Discord

NAME

API::Discord - Perl6 interface to Discord API

DESCRIPTION

This provides a lowish-level interface to the Discord API. It supplies a stream of messages and other events to which your app can listen.

SYNOPSIS

use API::Discord;
    use API::Discord::Debug; # remove to disable debug output
my $d = API::Discord.new(:token(my-bot-token), :script-mode);
$d.connect;
    await $d.ready;
react {
        whenever $d.messages -> $m {
            ...
        }
# Events not yet implemented
        #whenever $d.events -> $e {
        #    ...
        #}
    }

USING OBJECTS

API::Discord models the various API objects in corresponding classes. These classes can either be used directly, or used via the API object. The API object has the advantage of also having connections to Discord, thus allowing you to fetch and send data without doing it manually.

Most of the time, you will want to use an existing object to create and send another object.

For example, Discord communicates with us which Guilds and Channels we are in, so the API constantly keeps a cache of these, since they are usually few and rarely change. Therefore, to create a Channel, you might do it via Guild, and to send a Message, you might do it via Channel.

Channel and Guild are usually your entrypoints to doing things.

$api.get-channel($id).send-message("Hi I'm a bot");
    $api.get-guild($id).create-channel({ ... });

The other entrypoint to information are the message and event supplies. These emit complete objects, which can be used to perform further actions. For example, the Message class stores the Channel from which it came, and Channel has send-message:

whenever $api.messages -> $m {
        $m.channel.send-message("I heard that!");
    }

All of these classes use the API to fetch and send if they need to. This prevents them from having to know about one another, which would result in circular dependencies.
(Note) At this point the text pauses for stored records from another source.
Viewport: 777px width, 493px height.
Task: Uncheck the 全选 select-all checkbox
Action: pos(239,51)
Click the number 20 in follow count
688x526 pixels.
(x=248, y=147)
It also makes them easier to test [1].

Ultimately, you can always just create and send an object to Discord if you want to do it that way.

my $m = API::Discord::Message.new(...);
    $api.send($m);

This requires you to know all the parts you need for the operation to be successful, however.

CRUD

The core of the Discord API is simple CRUD mechanics over REST. The general idea in API::Discord is that if an object has an ID, then send will update it; otherwise, it will create it and populate the ID from the response.
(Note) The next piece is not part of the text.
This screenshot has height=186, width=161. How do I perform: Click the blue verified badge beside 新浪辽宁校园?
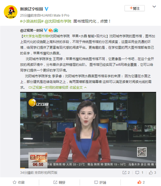pyautogui.click(x=46, y=9)
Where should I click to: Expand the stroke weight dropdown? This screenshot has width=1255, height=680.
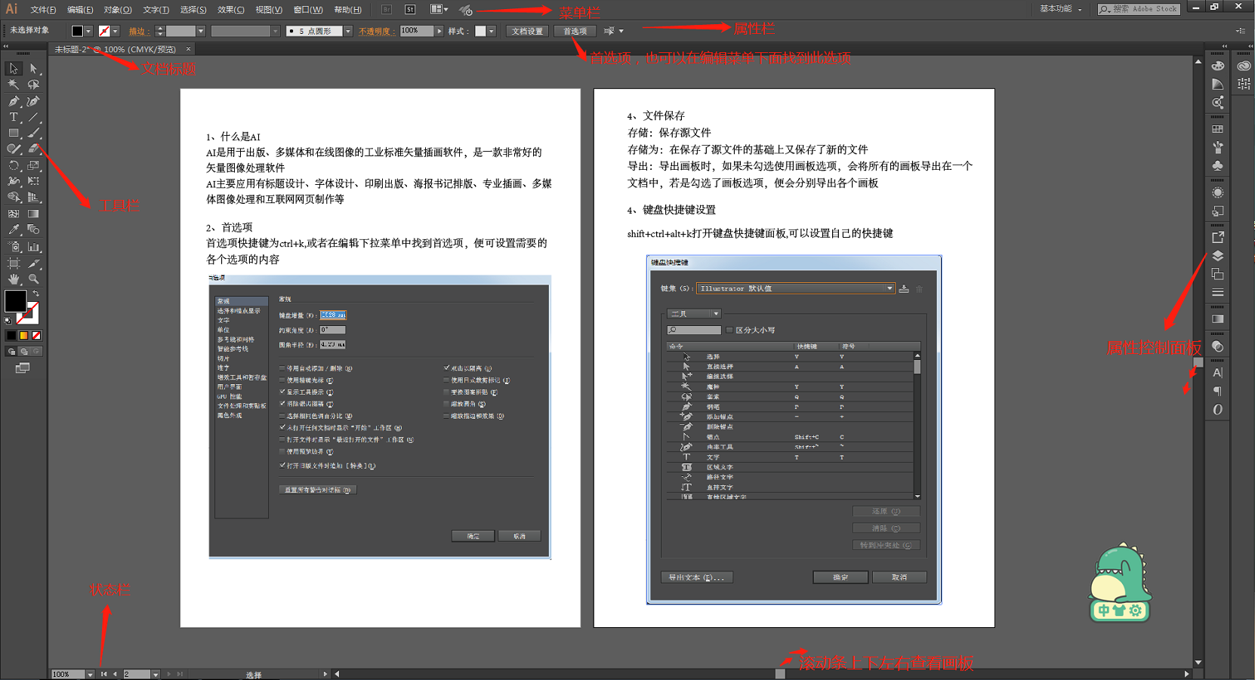201,31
This way, the same few methods handle most of the interaction you will have with Discord: editing a message is done by calling send with a Message object that already has an ID; whereas posting a new message would simply be calling send with a message with no ID, but of course a channel ID instead.

API::Discord also handles deflating your objects into JSON. The structures defined by the Discord docs are supported recursively, which means if you set an object on another object, the inner object will also be deflated—into the correct JSON property—to be sent along with the outer object. However, if the Discord API doesn't support that structure in a particular situation, it just won't try to do it.

For example, you can set an Embed on a Message and just send the Message, and this will serialise the Embed and send that too.

my $m = API::Discord::Message.new(:channel($channel));
    $m.embed(...);
API::Discord.send($m);

This example will serialise the Message and the Embed and send them, but will not attempt to serialise the entire Channel object into the Message object because that is not supported. Instead, it will take the channel ID from the Channel object and put that in the expected place.

Naturally, one cannot delete an object with no ID, just as one cannot attempt to read an object given anything but an ID. (Searching notwithstanding.)

SHARDING

Discord implements sharding but you have to set it up yourself. This allows you to run multiple processes to handle data.

To do so, pass a value for shard and a value for shards-max in each process. You have to know how many processes you are running altogether. To add a shard, it is therefore necessary to restart all of your existing shards; otherwise, it would suddenly change which process is handling data for which guild.

Remember that only shard 0 will receive DMs.

By default, the connection will assume you have only one shard.

PROPERTIES

script-mode

This is a fake boolean property. If set, we handle SIGINT for you and disconnect properly.

Factories and fetchers

inflate- and create- methods return the object directly because they do not involve communication. All the other methods return a Promise that resolve to the documented return value.